Emsal Mahkeme Kararı İstanbul Bölge Adliye Mahkemesi 14. Hukuk Dairesi 2019/919 E. 2021/896 K. 01.07.2021 T.

Görüntülediğiniz mahkeme kararı kesinleşmiş bir karardır.

T.C.
İSTANBUL
BÖLGE ADLİYE MAHKEMESİ
14. HUKUK DAİRESİ
DOSYA NO: 2019/919
KARAR NO: 2021/896
T Ü R K M İ L L E T İ A D I N A
İ S T İ N A F K A R A R I
İNCELENEN KARARIN
MAHKEMESİ: İSTANBUL ANADOLU 8. ASLİYE TİCARET MAHKEMESİ
TARİHİ: 31/10/2018
NUMARASI: 2016/933 E. – 2018/785 K.
DAVANIN KONUSU:Tazminat (Şirket Yöneticilerinin Sorumluluğundan Kaynaklanan)

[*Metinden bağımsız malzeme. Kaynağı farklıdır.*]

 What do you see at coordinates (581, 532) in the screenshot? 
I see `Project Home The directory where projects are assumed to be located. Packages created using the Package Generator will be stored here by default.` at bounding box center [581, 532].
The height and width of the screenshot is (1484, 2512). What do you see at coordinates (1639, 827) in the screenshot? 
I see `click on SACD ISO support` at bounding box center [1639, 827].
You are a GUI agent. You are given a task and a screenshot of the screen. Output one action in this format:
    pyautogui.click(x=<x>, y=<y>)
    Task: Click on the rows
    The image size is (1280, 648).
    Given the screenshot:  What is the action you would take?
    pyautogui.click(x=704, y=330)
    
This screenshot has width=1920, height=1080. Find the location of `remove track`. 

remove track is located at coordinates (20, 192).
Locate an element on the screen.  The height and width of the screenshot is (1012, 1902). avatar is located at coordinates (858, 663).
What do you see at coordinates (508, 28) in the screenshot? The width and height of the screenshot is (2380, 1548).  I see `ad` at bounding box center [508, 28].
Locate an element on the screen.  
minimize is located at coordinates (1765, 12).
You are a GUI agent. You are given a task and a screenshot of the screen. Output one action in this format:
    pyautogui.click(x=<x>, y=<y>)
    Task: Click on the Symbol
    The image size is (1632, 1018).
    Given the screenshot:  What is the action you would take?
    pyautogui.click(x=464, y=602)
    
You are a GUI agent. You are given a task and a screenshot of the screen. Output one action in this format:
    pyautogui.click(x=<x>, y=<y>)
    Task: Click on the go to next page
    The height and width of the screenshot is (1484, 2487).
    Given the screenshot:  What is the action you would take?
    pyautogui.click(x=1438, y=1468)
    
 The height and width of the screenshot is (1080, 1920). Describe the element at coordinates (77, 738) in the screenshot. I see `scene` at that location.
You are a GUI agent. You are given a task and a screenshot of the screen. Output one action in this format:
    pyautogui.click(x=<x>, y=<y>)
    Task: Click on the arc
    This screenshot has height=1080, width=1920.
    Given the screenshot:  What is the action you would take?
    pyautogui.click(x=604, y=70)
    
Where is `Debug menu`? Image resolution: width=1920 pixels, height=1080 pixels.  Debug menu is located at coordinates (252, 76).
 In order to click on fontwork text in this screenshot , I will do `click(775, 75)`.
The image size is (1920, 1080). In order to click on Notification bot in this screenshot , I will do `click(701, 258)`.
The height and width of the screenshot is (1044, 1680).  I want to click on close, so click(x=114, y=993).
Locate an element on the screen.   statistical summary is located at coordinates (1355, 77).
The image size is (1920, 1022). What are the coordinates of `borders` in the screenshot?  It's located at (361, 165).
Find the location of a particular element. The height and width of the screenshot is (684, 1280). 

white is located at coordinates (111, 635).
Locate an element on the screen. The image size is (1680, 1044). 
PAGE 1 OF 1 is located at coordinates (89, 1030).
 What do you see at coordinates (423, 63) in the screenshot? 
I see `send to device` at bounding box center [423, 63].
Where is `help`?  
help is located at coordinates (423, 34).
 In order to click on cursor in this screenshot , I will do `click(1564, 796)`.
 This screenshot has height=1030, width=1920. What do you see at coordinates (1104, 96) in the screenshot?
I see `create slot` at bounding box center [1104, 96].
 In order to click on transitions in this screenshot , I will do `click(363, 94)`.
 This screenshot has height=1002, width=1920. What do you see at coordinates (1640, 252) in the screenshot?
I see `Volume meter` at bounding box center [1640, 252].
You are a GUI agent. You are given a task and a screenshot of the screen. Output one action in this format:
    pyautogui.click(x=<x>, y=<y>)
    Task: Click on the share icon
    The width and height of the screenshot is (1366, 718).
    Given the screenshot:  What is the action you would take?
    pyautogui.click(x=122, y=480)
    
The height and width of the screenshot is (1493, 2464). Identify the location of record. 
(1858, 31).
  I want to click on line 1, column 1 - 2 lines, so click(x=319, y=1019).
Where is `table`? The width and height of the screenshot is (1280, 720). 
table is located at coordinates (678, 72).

Taraflar arasında görülen tazminat davasının yapılan yargılaması sonunda ilamda yazılı nedenlerle davanın reddine dair verilen hükme karşı, davacı tarafından istinaf kanun yoluna başvurulması üzerine dairemize gönderilmiş olan dava dosyası incelendi, gereği konuşulup düşünüldü.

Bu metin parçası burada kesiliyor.